Et d'ailleurs cela vaut aussi pour les associations dites de défense des animaux non-humains qui segmentent à souhait le problème, ce qui se trouve être fort utile pour amasser les signatures creuses et les dons pour se donner bonne conscience. Le changement de fond est au mieux délaissé au second plan au profit des vagues dans l'actualité qui font bonne impression, aux yeux d'un certain public du moins.

En ce qui nous concerne, plutôt que quémander à des dirigeant·e·s ou autres, on invite d'abord à faire ce que vous pouvez à l'échelle individuelle, et donc à être zoovégan·e en ce qui concerne les animaux non-humains. Cela ne suffit pas pour autant, il faut aussi agir collectivement. Mais la moindre des choses est de commencer, dans la mesure du possible, à être comme on veut que les autres soient. Ensuite, ou pendant sa propre transition, il faut indéniablement passer au changement collectif, qui passe parfois par la lutte collective et donc le rapport de force. Mais il est ironique de prendre une posture collective quand on arme le rapport de force dans le mauvais sens vis-à-vis de la posture, du moins quand il nous est significativement possible de faire autrement.
☆ ☆ ☆ ☆
→ **Exercice écrit 1**:
Transformez chaque ligne de la liste ci-dessous en une chaîne d'une liste JSON, sans les lignes vides. Ne reprenez pas les images dans votre réponse.
☆ ☆ ☆ ☆
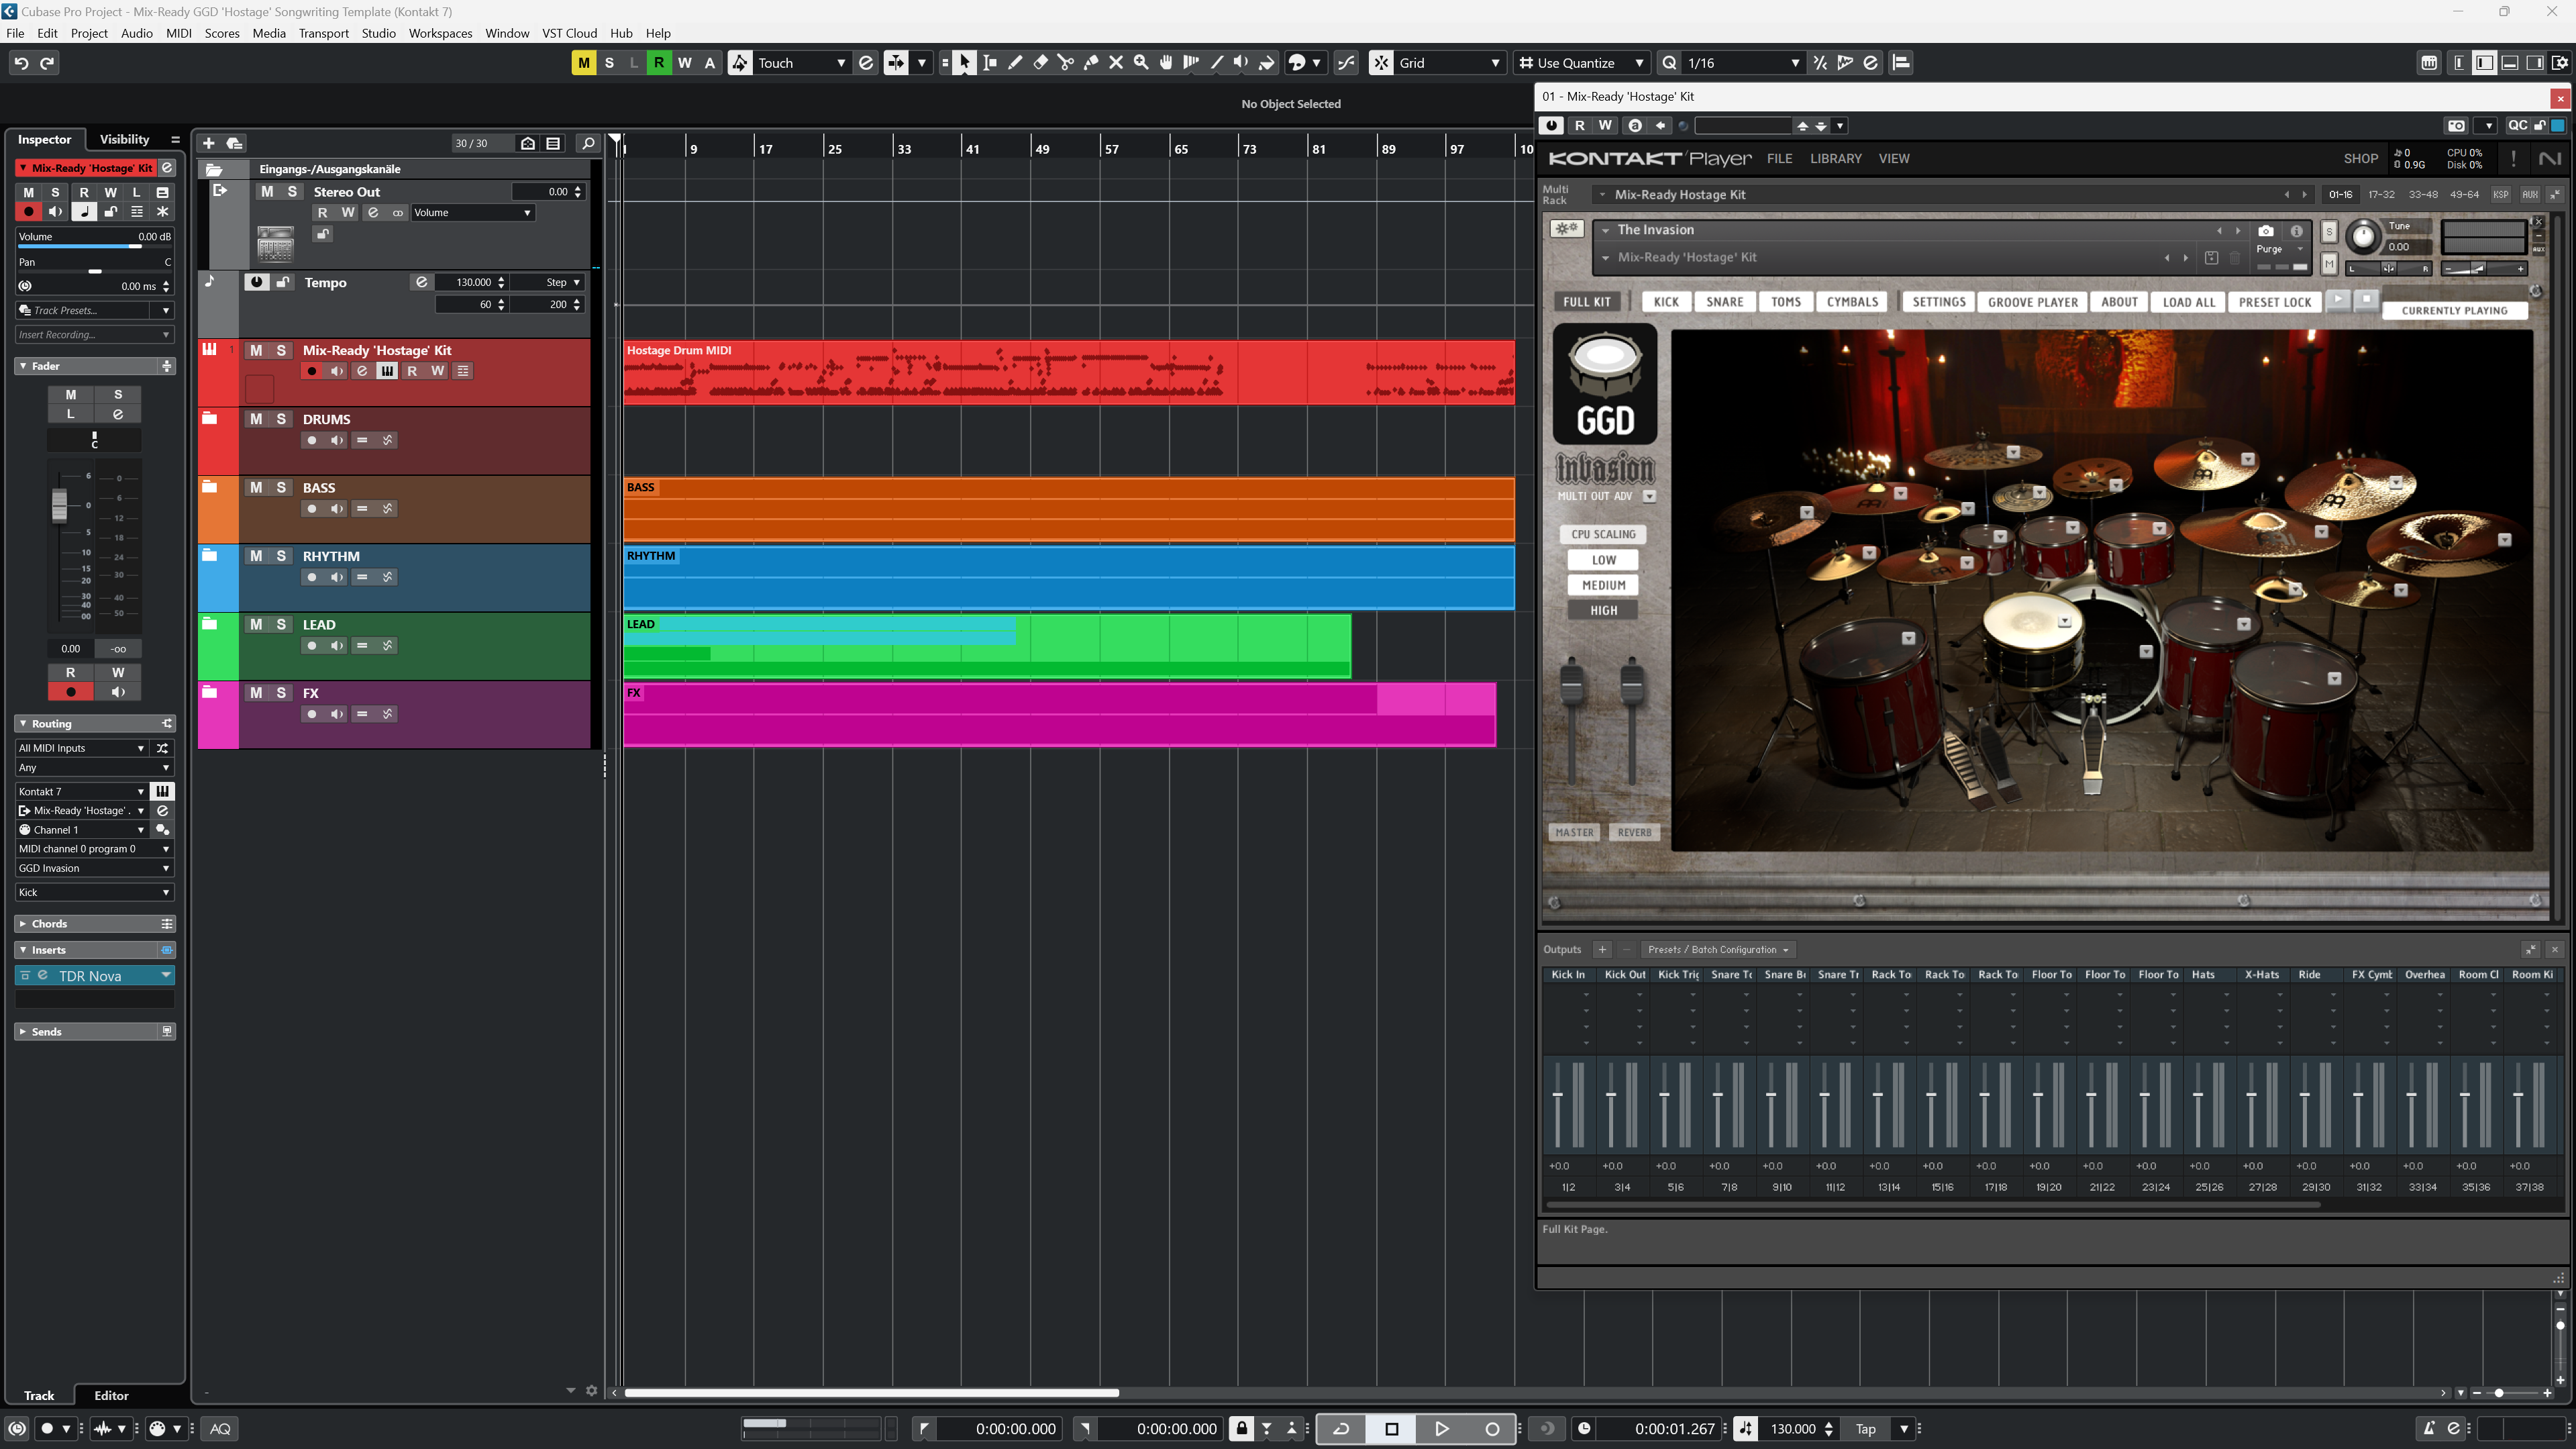Click the LOAD ALL button
Screen dimensions: 2576x1449
pos(2188,302)
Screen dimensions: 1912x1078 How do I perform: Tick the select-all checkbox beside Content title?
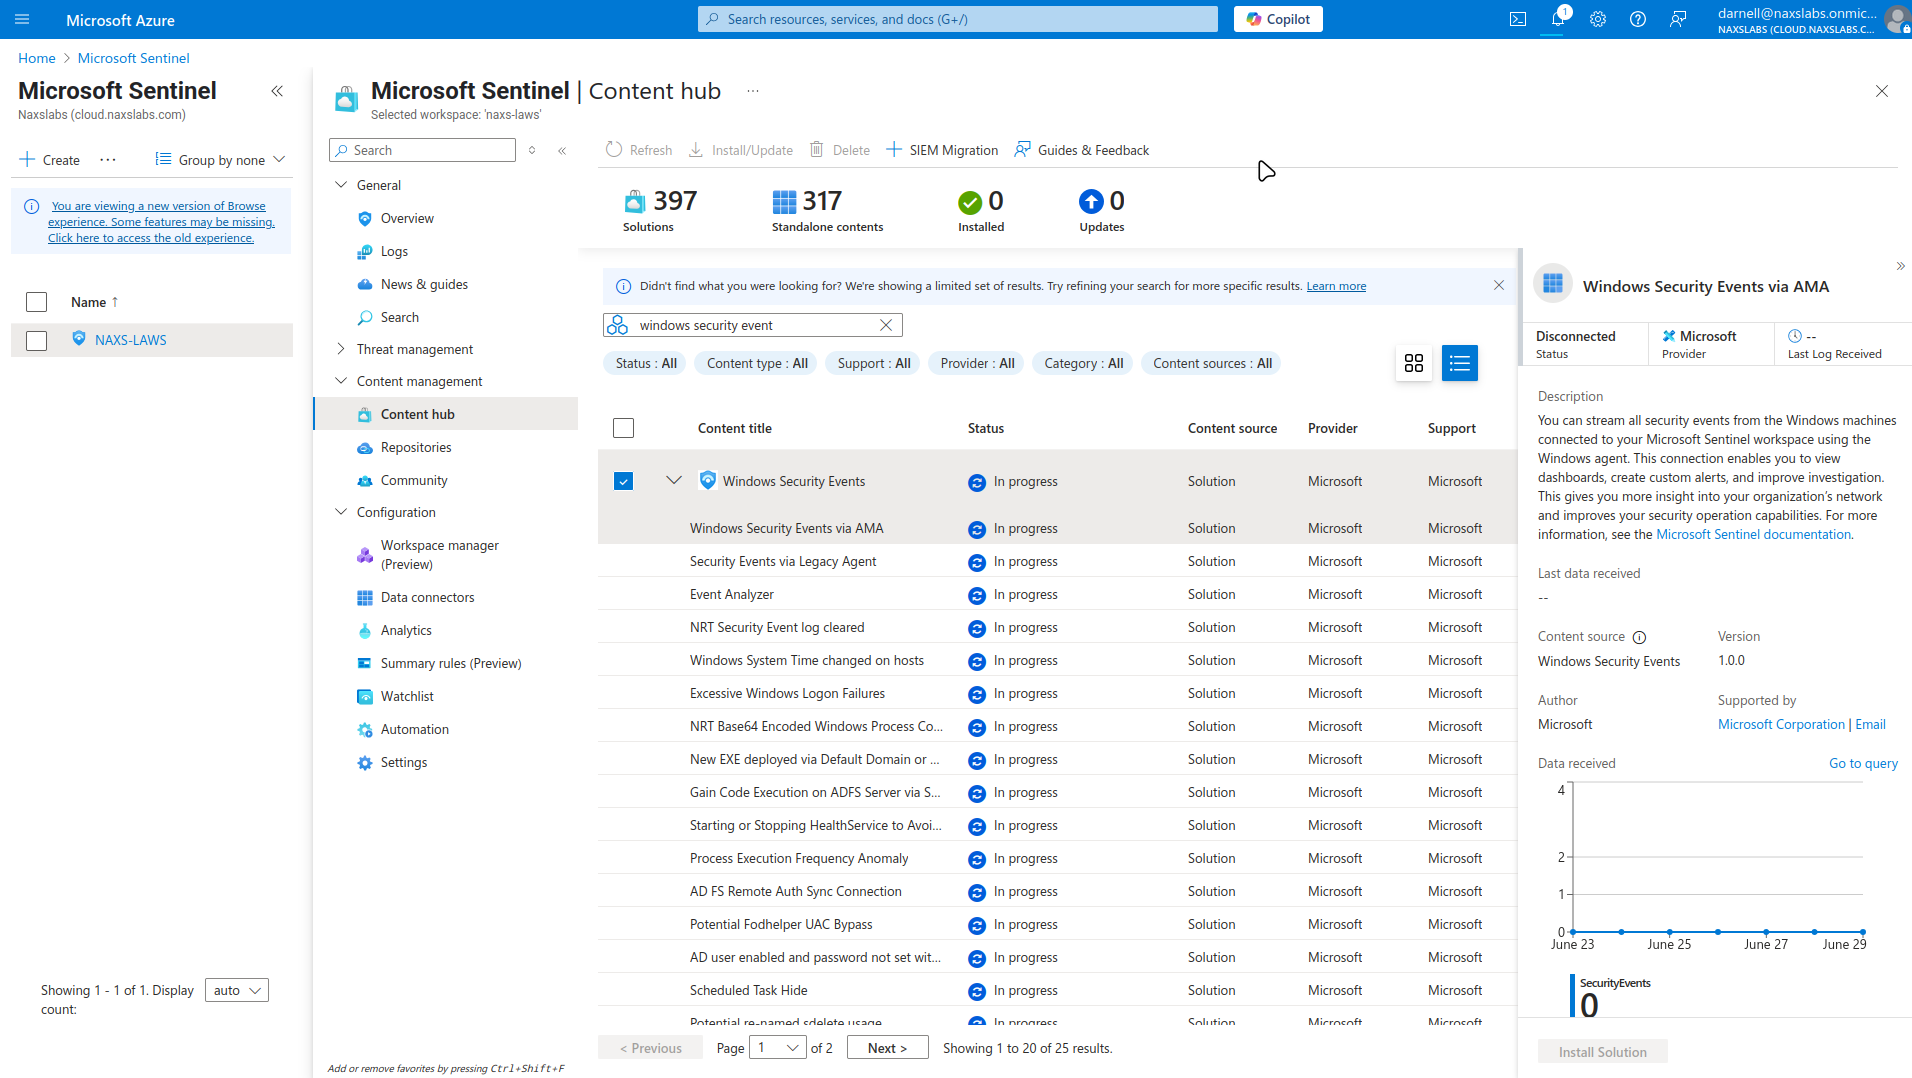(623, 428)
☆ ☆ ☆ ☆
→ **Exercice écrit 2**:
D'après le passage extrait, que le texte invite-t-il à être, à l'échelle individuelle, en ce qui concerne les animaux non-humains ?

→ **Réponse complète 1**:
[
  "Click the LOAD ALL button",
  "Screen dimensions: 2576x1449",
  "pos(2188,302)",
  "Screen dimensions: 1912x1078 How do I perform: Tick the select-all checkbox beside Content title?",
  "(623, 428)"
]

→ **Réponse complète 2**:
Zoovégan·e.